_Textauszug_
- - - - -

Die Skala der Ausbildung – so wird ein Pferd richtig geritten
“Takt, Losgelassenheit, Anlehnung, Schwung, Geraderichtung, Versammlung”
Jeder Reiter, der schon einmal ein Reitabzeichen machen wollte kennt diese Grundprinzipien jedes Dressurtrainings. Grundsätzlich geht es darum, dass sich das Pferd unter dem Reiter wohl fühlt, denn nur so ist eine kooperative Gemeinschaftsarbeit zwischen beiden Parteien möglich.Die Skala der Ausbildung (oder auch Ausbildungsskala) gibt einen guten Überblick über die wichtigsten Punkte, die bei der Ausbildung und beim Reiten eines Pferdes angestrebt werden sollen. Sie basiert auf der Leitfrage, wie Pferd und Reiter richtig und vor allem kooperativ miteinander arbeiten können, damit ein effizientes Endprodukt entstehen kann. Die sechs Punkte der Skala wurden von der FN in den “Richtlinien für Reiten und Fahren, Band 1” festgelegt und bilden seit den späten 50er Jahren das absolute Ziel jedes Dressur- und Reittrainings.
Alle sechs Punkte beeinflussen sich gegenseitig …
Dies ist wohl die wichtigste Grunderkenntnis, die man aus der Ausbildungsskala ziehen kann: man muss alle sechs Punkte und ihre Wechselwirkungen untereinander betrachten.
Der “nullte” Punkt der Ausbildungsskala
Dieser Aspekt wird nur alzu oft vergessen und bleibt in den offiziellen sechs Punkten der Ausbildungsskala ebenfalls unbeachtet. Wir nennen es den “nullten” Punkt, da er vor allen anderen steht und Voraussetzung für jede erfolgreiche Zusammenarbeit ist: zu jeder Trainingseinheit sollte der Reiter innere Ruhe und Gelassenheit mitbringen. Er wird während des Ausbildungsverlaufes viel Geduld aufbringen müssen und das sollte ihm vorher stets klar sein. So wird ein unruhiger und ungeduldiger Reiter es immer schwerer haben eine Losgelassenheit und Anlehnung des Pferdes zu erzielen.
Takt – Losgelassenheit – Anlehnung – Schwung – Geraderichtung – Versammlung
1. und 2. Punkt: Takt und Losgelassenheit
Zwar wird stetig über die Reihenfolge der Ausbildungsskala gestritten, doch sind die meisten wohl darüber einig mit Takt und Losgelassenheit zu beginnen. Ein guter Takt ist dann erreicht, wenn das Pferd in regelmäßigen und vor allem großen Schritten voran schreitet. Durch die Gelassenheit des Reiters wird auch das Pferd über kurz oder lang zu einer Losgelassenheit gelangen – eine absolute Voraussetzung, um seine Arbeitsbereitschaft zu erlangen. Bei erfahrenen und bereits gänzlich ausgebildeten Pferden setzt der Takt und die Losgelassenheit meist etwas schneller ein, als bei jungen und sich noch in der Ausbildung befindenden Pferden.

- - - - -

_Anweisung A_
Schreiben Sie aus dem Text über die Skala der Ausbildung die Stelle von „Alle sechs Punkte beeinflussen“ bis „Pferdes zu erzielen.“ wortgetreu ab.
_Anweisung B_
Setzen Sie den Text über die Skala der Ausbildung im Anschluss an seinen letzten Satz fort.

_Datenauszug_
- - - - -

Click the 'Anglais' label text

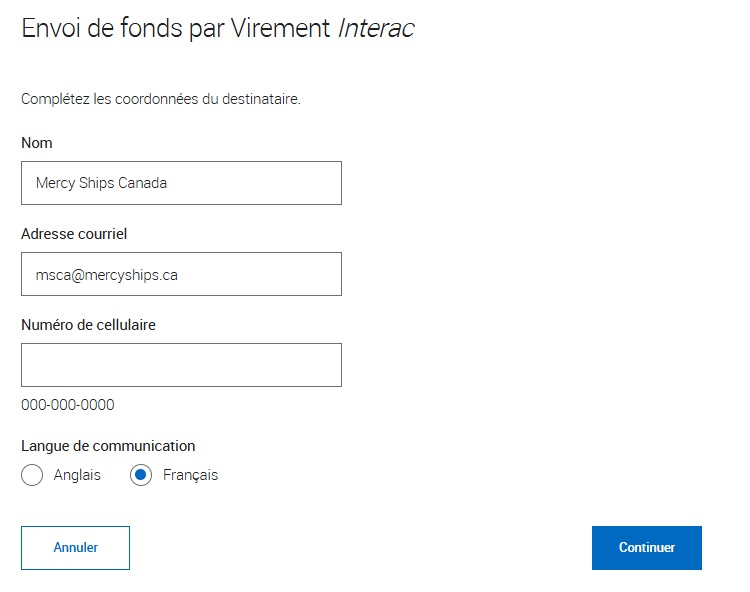point(77,475)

- - - - -

_Antwort A_
Alle sechs Punkte beeinflussen sich gegenseitig …
Dies ist wohl die wichtigste Grunderkenntnis, die man aus der Ausbildungsskala ziehen kann: man muss alle sechs Punkte und ihre Wechselwirkungen untereinander betrachten.
Der “nullte” Punkt der Ausbildungsskala
Dieser Aspekt wird nur alzu oft vergessen und bleibt in den offiziellen sechs Punkten der Ausbildungsskala ebenfalls unbeachtet. Wir nennen es den “nullten” Punkt, da er vor allen anderen steht und Voraussetzung für jede erfolgreiche Zusammenarbeit ist: zu jeder Trainingseinheit sollte der Reiter innere Ruhe und Gelassenheit mitbringen. Er wird während des Ausbildungsverlaufes viel Geduld aufbringen müssen und das sollte ihm vorher stets klar sein. So wird ein unruhiger und ungeduldiger Reiter es immer schwerer haben eine Losgelassenheit und Anlehnung des Pferdes zu erzielen.

_Antwort B_
3. Punkt: Die Anlehnung
Auf den Takt und die Gelassenheit folgt der vielleicht schwierigste, wenngleich auch der zentralste Punkt der gesamten Ausbildung: die Anlehnung. Dies bedeutet eine elastische Verbindung zwischen Pferdemaul und Reiterhand. Das Pferd soll nicht starr im Genick werden und sich gegen die Zügel lehnen (der Begriff “Anlehnung” mag hierbei zunächst konträr erscheinen), sondern einen runden Hals machen und seinen Rücken aufwölben.
Ist eine lockere Verbindung zwischen Maul und Reiter aufgebaut, so wird das Pferd anfangen zufrieden auf seinem Gebiss zu kauen. Die Anlehnung erfordert im frühen Stadium der Ausbildung viel und vor allem ständige Arbeit. Wenn Pferde allerdings das Prinzip der Anlehnung verstanden haben, wird mit den reiterlichen Hilfen ein aufwölben des Rückens recht schnell herbeigeführt. Die Anlehnung hat hierbei eine so zentrale Rolle, da sie nur durch Takt und Losgelassenheit erreicht werden kann und gleichzeitig aber auch diese fördert. Desweiteren bekommt das Pferd durch sie einen aufgewölbten Rücken, was sogleich in den Schwung überleitet.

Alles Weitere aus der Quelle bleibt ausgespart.